-------- Selected text

We had a problem when the Giants asked us to sing the national anthem a few years back. We like to do a three-part harmony, but we couldn't get a third singer. Then someone told us Tim Flannery sings. We tried it out, the three of us, and from that first time it was just magical. That's our unit now whenever we sing the anthem at Giants games.

Tim is unique. He's got it all. He's a coach. He was a player. He's a musician -- a good musician. His lyrics and songwriting are strong and his music is a step beyond appropriately simple: there's more musical development that happens in his songs than one might expect. He would easily make it in the music scene if he had more than three months a year to devote to it. But his first love is baseball and that's that. It's in his blood, as you can see any day or night when the Giants are playing and someone comes around third. You can see the guy is into his gig.

There's no overlooking Tim. He doesn't sit quietly in any corners in the clubhouse. He's really a part of the glue and the groove that makes the Giants what they are. The Giants really are a team in a sport where a lot of clubs just throw money at guys and hope they get together in the clubhouse. They don't have anywhere near the high payrolls of other teams, but they get the job done. The brotherhood and camaraderie in there is palpable. They play for each other and Tim is a central part of that. You can see it on TV when he's flagging somebody around third base: he runs all the way home with them. He's that into it and that's infectious. The guy is a sportsman down to every fiber of his being down to the cellular level.

The energy Tim brings is so positive, it's like sometimes you feel he's willing the ball to go out of the park or willing the player to move his legs faster and get around third base to home. That's perceptible: if we can feel it in the stands, the players on the field certainly must. That kind of energy that coaches can provide to the players in those moments is critical. Some coaches have that. Others just sort of stand there and wave their arms.

We sang the national anthem with Tim before Game 2 of this year's National League Championship Series against the Cardinals. Even though the Giants were behind in the series, they didn't seem rattled or anxious. We had a nice little chat with Barry Zito, who was scheduled to pitch Game 5 -- mostly about music -- and he looked like he couldn't wait. The fans and the punditry were edgy about Zito, but we saw he had it in him. He was going to go out and burn some people and that's what happened. The Giants didn't lose another game after that. He just wanted to get out there and have fun and play baseball the way it should be played: as a game. Tim's influence breeds that attitude.

What makes Tim our choice for Sportsman of the Year, however, goes deeper than helping the Giants to a second championship in three years.

Last offseason Flannery put on two benefit concerts for Bryan Stow, the Giants fan who spent months in a coma after he was attacked at Dodger Stadium in 2011. The concerts sold out before they were even promoted and he raised more than $60,000. We're hoping it will be an ongoing deal. Bryan is not getting all that much better all that quickly. He's making progress and that's wonderful, but he's going to need some assistance as time passes. We're all down for the long haul.

Tim approached Bryan's cause much in the way that we would have, and he taught us a little something about Giants fans. They're more than just yahoo baseball fans. There's a lot of heart there. If you scratched beneath the surface of any fan pool in the U.S., probably anywhere in the world, you could find that. But we saw it first-hand here thanks to Tim.

Tim talks about never letting the hate take away from the good. To love harder. That's sort of what music is. By combining it with the Giants community, it gives off a lot of synergy and he reaches a lot more people that way. We could all link arms and skip through life with that song in our hearts.

Phil Lesh and Bob Weir are founding members of the Grateful Dead.

----------------

* [Exercise goal] Copy the passage of the tribute to Tim Flannery from "We sang the" to "in three years.".

-------- Provided information

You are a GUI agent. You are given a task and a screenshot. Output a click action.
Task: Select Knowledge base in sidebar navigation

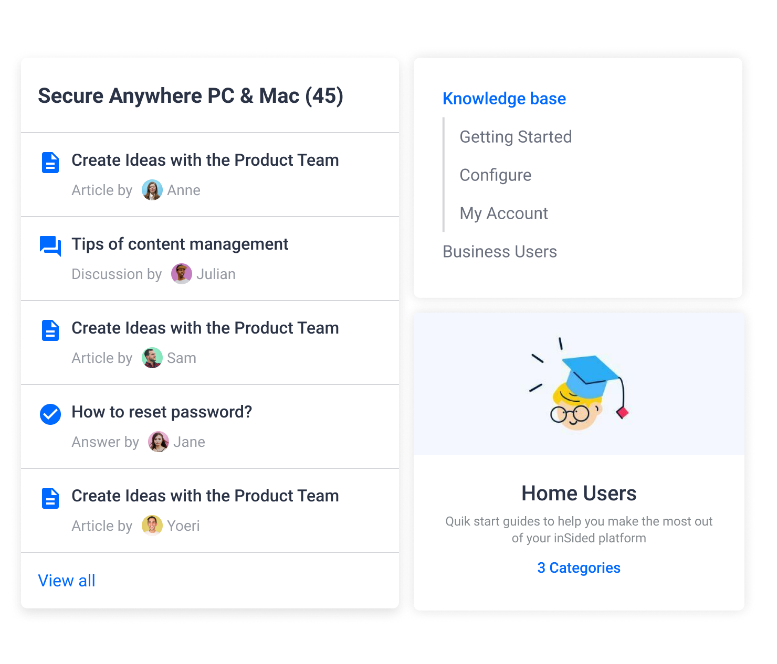(x=504, y=99)
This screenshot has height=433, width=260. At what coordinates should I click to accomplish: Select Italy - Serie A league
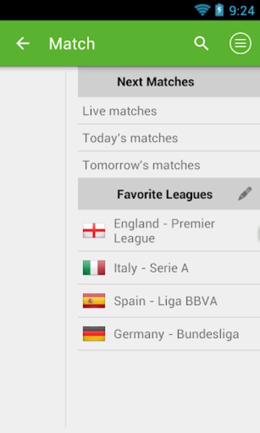click(x=169, y=268)
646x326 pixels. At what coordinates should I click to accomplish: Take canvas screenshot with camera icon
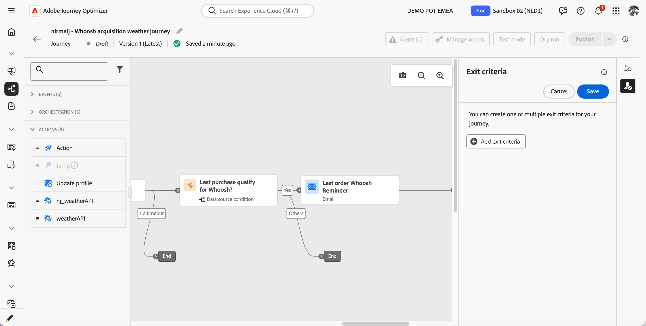click(403, 75)
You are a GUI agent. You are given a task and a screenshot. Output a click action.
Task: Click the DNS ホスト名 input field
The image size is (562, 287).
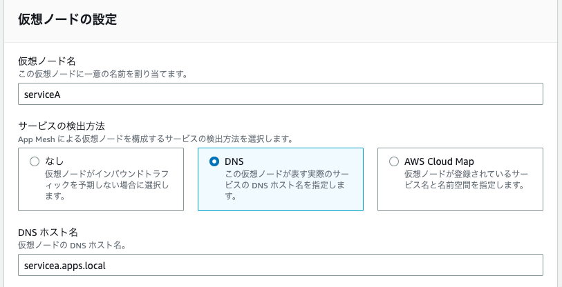click(x=280, y=265)
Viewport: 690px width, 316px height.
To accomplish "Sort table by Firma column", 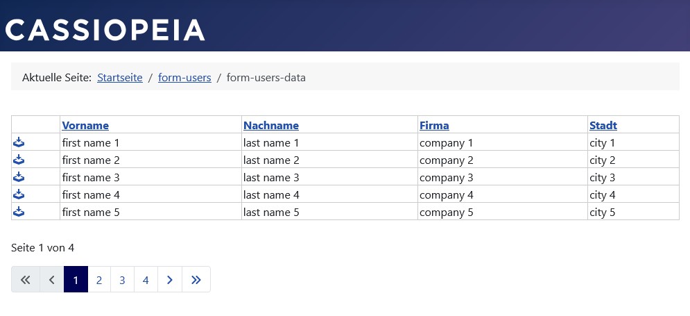I will [434, 126].
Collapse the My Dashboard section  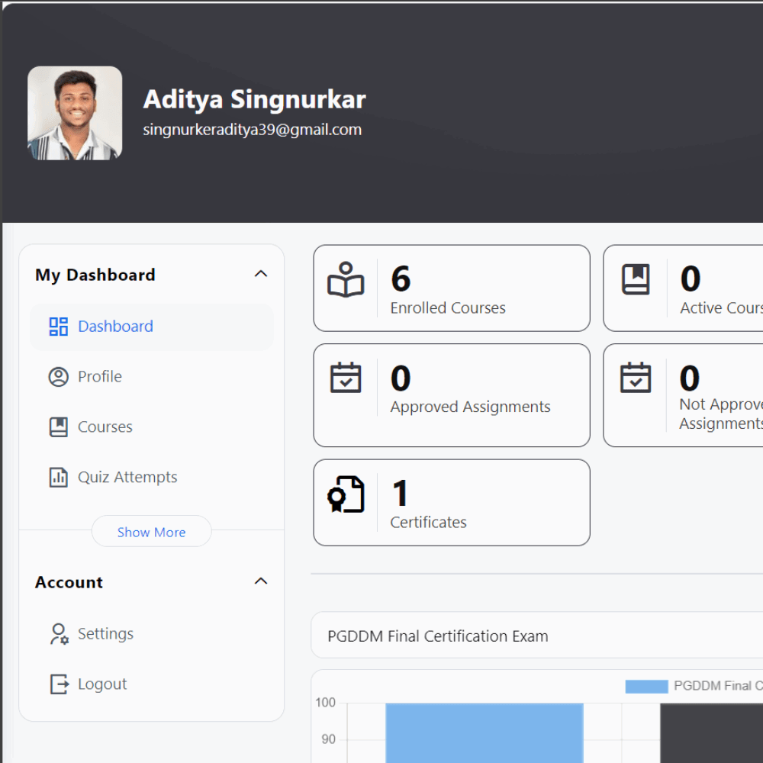click(261, 274)
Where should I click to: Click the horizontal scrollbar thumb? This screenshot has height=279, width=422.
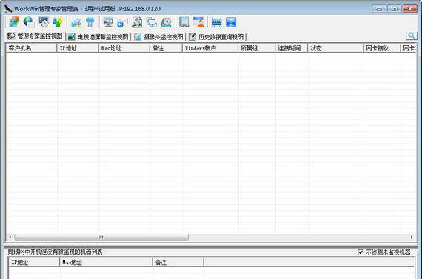click(101, 237)

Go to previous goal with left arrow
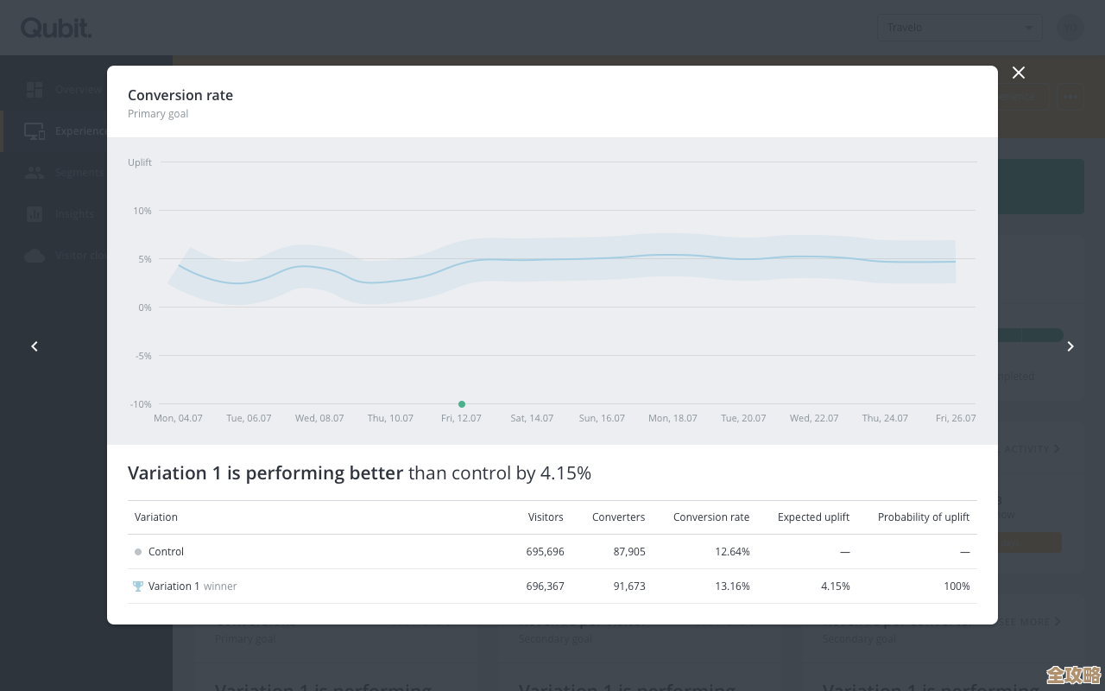(x=35, y=346)
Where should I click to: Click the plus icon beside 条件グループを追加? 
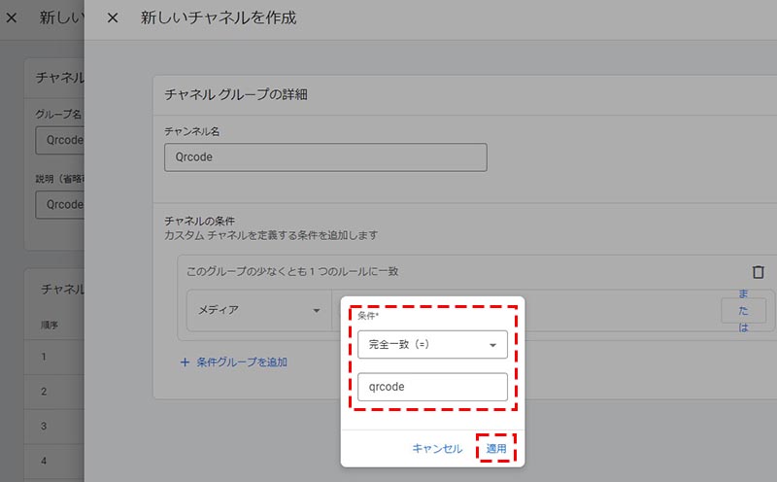(185, 362)
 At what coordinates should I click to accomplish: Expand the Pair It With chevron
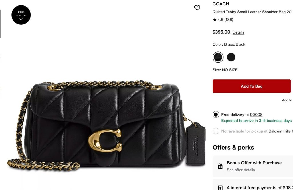21,19

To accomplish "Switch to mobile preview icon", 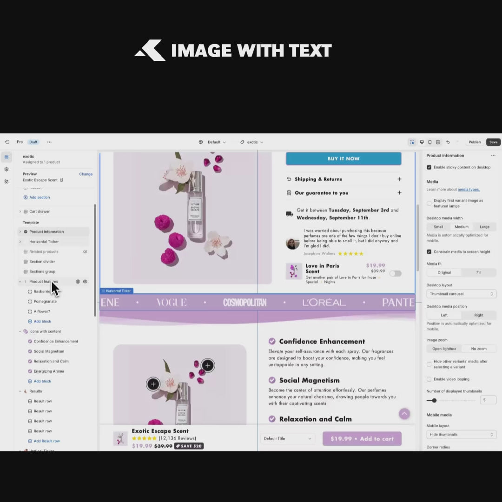I will (430, 142).
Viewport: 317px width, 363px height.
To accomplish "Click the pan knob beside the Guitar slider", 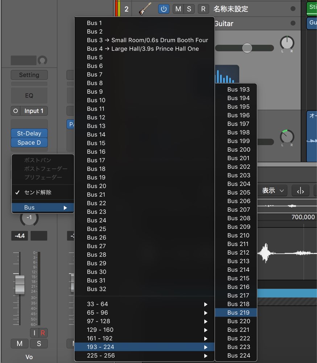I will pyautogui.click(x=287, y=43).
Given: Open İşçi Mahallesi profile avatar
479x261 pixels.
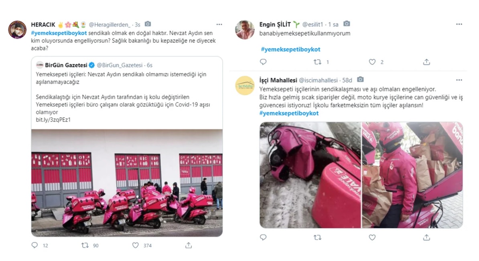Looking at the screenshot, I should point(245,86).

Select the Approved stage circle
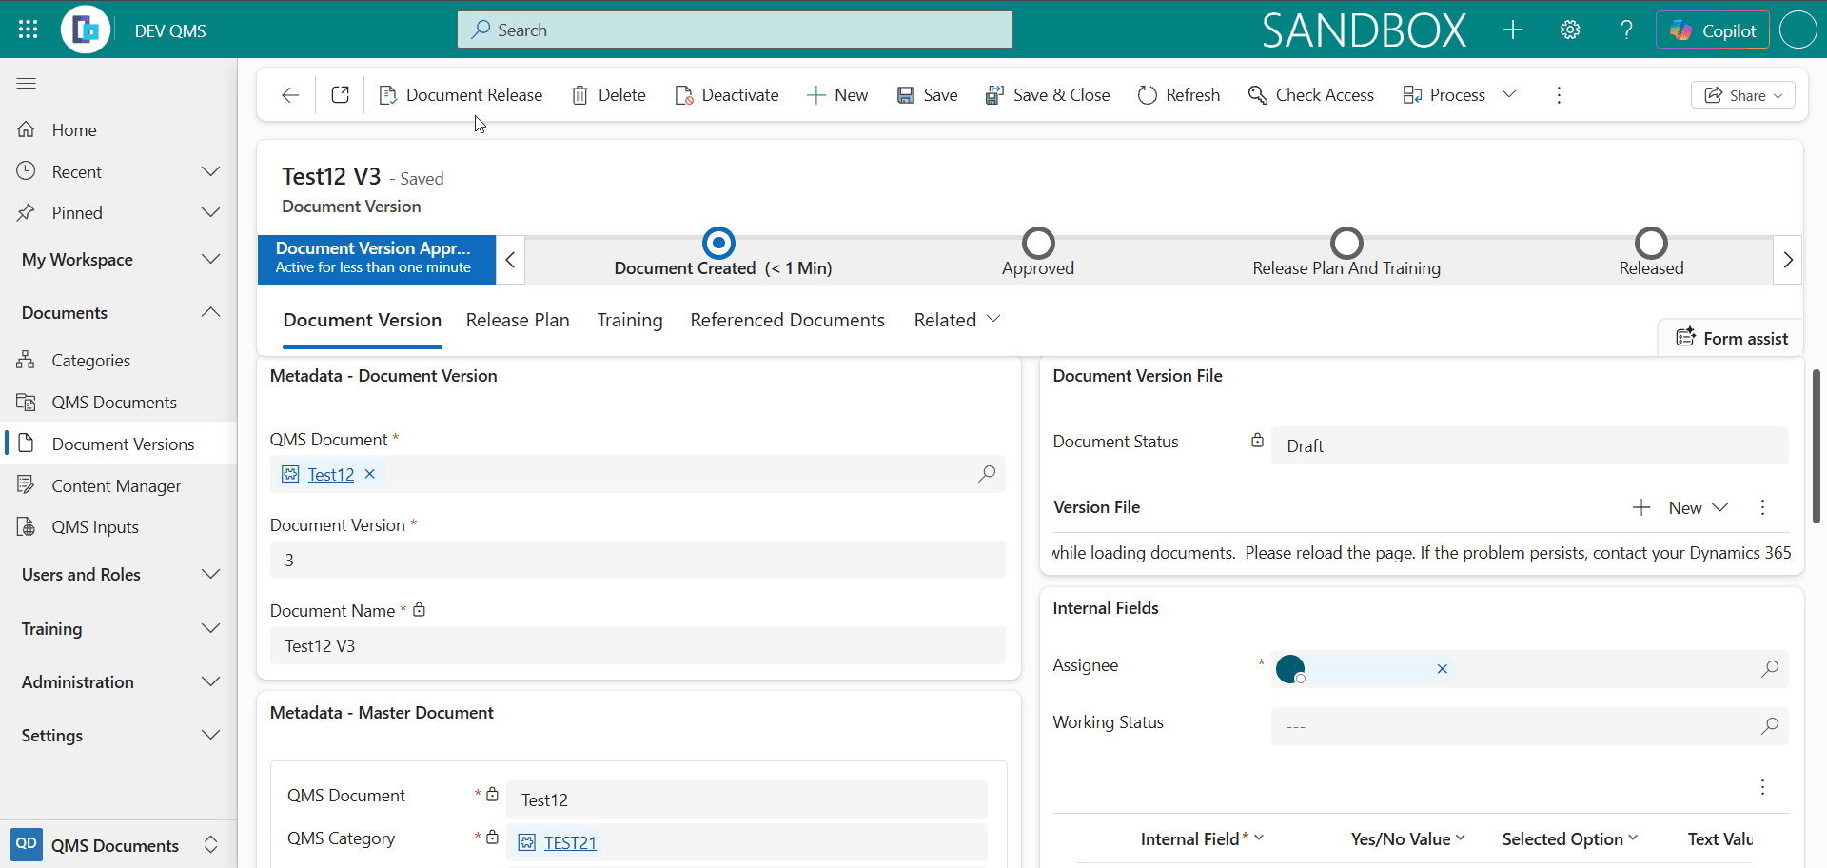point(1038,243)
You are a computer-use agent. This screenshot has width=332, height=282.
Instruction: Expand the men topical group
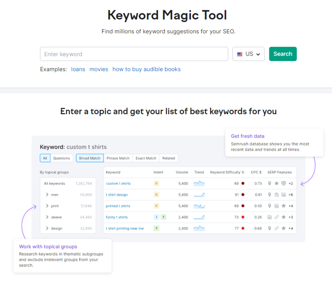click(x=48, y=194)
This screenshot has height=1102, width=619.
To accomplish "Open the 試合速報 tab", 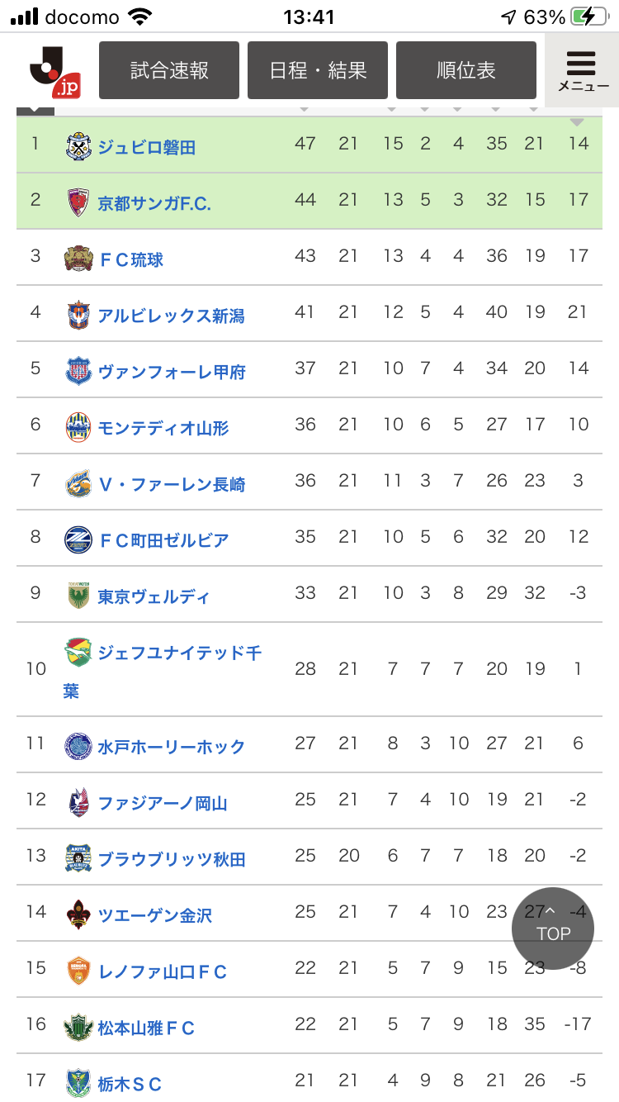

----------------

* [Answer to the problem]
We sang the national anthem with Tim before Game 2 of this year's National League Championship Series against the Cardinals. Even though the Giants were behind in the series, they didn't seem rattled or anxious. We had a nice little chat with Barry Zito, who was scheduled to pitch Game 5 -- mostly about music -- and he looked like he couldn't wait. The fans and the punditry were edgy about Zito, but we saw he had it in him. He was going to go out and burn some people and that's what happened. The Giants didn't lose another game after that. He just wanted to get out there and have fun and play baseball the way it should be played: as a game. Tim's influence breeds that attitude.

What makes Tim our choice for Sportsman of the Year, however, goes deeper than helping the Giants to a second championship in three years.